- Passage given -
Leandro Lucarella [Mon, 20 Sep 2010 23:30:16 +0000]
Add (optional) early collection support
When early collection is enabled, the collection will be triggered before
the memory is actually exhausted (the min_free option is used to determine
how early the collection should be triggered). This could remove a little
pressure from the GC when eager allocation is not available (or when eager
allocation makes the heap grow too much).
The option is disabled by default and can be disabled with the
early_collect option.
Leandro Lucarella [Mon, 20 Sep 2010 23:25:58 +0000]
Change the min_free default to 5%
Empirical tests shown that the performance is a little better with a lower
memory footprint.
Leandro Lucarella [Mon, 20 Sep 2010 23:22:36 +0000]
Add (disabled) debug print of overriden options
Leandro Lucarella [Mon, 20 Sep 2010 00:04:50 +0000]
Make realloc() a little more readable
This is only an aesthetic change, some unneeded indentation is remove by
removing some "else" blocks when return statements ensures that path
wouldn't be followed anyway.
Leandro Lucarella [Sun, 19 Sep 2010 23:53:19 +0000]
Abstract how we know if a collection is in progress
Leandro Lucarella [Thu, 16 Sep 2010 03:35:35 +0000]
Accommodate the heap size to the working set size
The GC can have a lot of pressure if a collection recovers very little
memory, but enough to fulfill the current memory request, causing a lot of
collections with too little gain (when the key to a efficient GC is
recover the bigger amount of memory with as little work as possible).
This effect is greatly reduced when using eager allocation, because
eventually the GC will allocate more memory, but heap minimization can
trigger this effect again.
This patch adds an option, min_free, which specifies the minimum
percentage of heap that should be free after a collection. If the free
heap is less than min_free% of the total heap, the GC will allocate a new
pool, big enough to fulfill that requirement. If the free heap is bigger
than min_free% of the total heap, the GC will try to release some pools to
the OS to keep the heap occupancy near min_free%.
Leandro Lucarella [Wed, 15 Sep 2010 01:15:29 +0000]
Try to keep the memory usage low more aggressively
Memory usage is minimize()d only when a big allocation is done. This could
be problematic for applications that only perform small objects
allocation, as their memory usage could grow a lot, specially if the eager
allocation option is used.

- Information provided -
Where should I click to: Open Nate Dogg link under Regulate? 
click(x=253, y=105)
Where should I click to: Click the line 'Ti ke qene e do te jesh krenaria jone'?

- Brief 1 -
In the garbage collector commit log, what does the min_free option specify?
- Brief 2 -
Please extend the garbage collector commit log beyond its final sentence.

- Final answer 1 -
The minimum percentage of heap that should be free after a collection.

- Final answer 2 -
Trigger memory minimization even for small objects allocation to avoid
that pathological case.
Leandro Lucarella [Wed, 15 Sep 2010 00:14:17 +0000]
Make bigAlloc() a little bit more readable
bigAlloc() is implemented a weird state machine that even have some paths
that are not only unreadable, but useless.
The new implementation is still not ideal, but at least a human can read
it and even understand what's doing.
Leandro Lucarella [Tue, 14 Sep 2010 23:28:35 +0000]
Use a function to round up sizes to PAGESIZE
Leandro Lucarella [Tue, 14 Sep 2010 23:14:10 +0000]
Add pre_alloc configuration option
The new option is used to pre-allocate pools of memory at program start.
This could be useful if your program need to load a starting working set
into memory before doing the actual work, as it might avoid some useless
initial collections while the program is just doing allocation but no
memory is yet freed.
The option takes a numeric parameter indicating the size of the initial
pool in MiB. It can optionally specify an arbitrary number of pools to
create by appending "x" and the numeric value of the number of pools. Each
pool will have the specified pool size.
For exmaple, pre_alloc=50 will allocate an initial pool of 50 MiB, while
pre_alloc=5x10 will allocate 10 pools with 5 MiB each. Anything that can't
be parsed correctly (like "", "5x", "5a10", "5x10x", etc.) make the
starts with no pre-allocated memory as usual.
Leandro Lucarella [Thu, 9 Sep 2010 23:05:55 +0000]
Don't segfault if stats files can't be created
If any stats files (used by collect_stats_file and malloc_stats_file)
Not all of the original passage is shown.